- **DATASET RECORDS**:
....

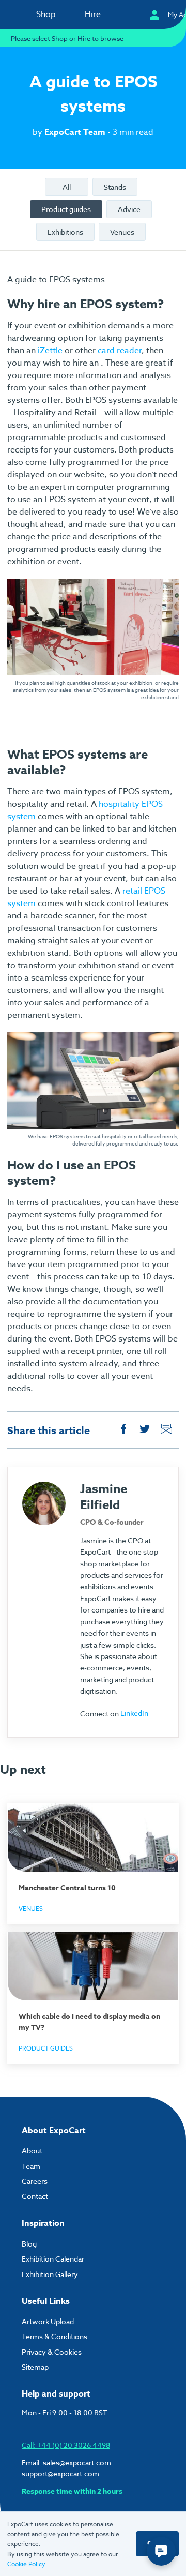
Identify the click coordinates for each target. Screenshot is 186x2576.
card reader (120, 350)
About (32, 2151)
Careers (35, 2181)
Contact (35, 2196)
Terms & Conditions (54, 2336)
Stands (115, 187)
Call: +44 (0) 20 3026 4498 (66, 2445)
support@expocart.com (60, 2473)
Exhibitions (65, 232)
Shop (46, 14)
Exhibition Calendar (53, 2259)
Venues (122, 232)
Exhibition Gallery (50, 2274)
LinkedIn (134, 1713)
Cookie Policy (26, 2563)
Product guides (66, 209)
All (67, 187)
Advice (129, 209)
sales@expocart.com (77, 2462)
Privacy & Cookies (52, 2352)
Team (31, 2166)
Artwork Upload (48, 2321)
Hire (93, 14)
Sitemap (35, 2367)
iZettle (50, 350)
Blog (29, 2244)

....

- **PROBLEM STATEMENT**:
Exactly and only the lines from the line containing "Stands (115, 187)" through the final line of the records above must be returned.

- **REPLY**:
Stands (115, 187)
Call: +44 (0) 20 3026 4498 (66, 2445)
support@expocart.com (60, 2473)
Exhibitions (65, 232)
Shop (46, 14)
Exhibition Calendar (53, 2259)
Venues (122, 232)
Exhibition Gallery (50, 2274)
LinkedIn (134, 1713)
Cookie Policy (26, 2563)
Product guides (66, 209)
All (67, 187)
Advice (129, 209)
sales@expocart.com (77, 2462)
Privacy & Cookies (52, 2352)
Team (31, 2166)
Artwork Upload (48, 2321)
Hire (93, 14)
Sitemap (35, 2367)
iZettle (50, 350)
Blog (29, 2244)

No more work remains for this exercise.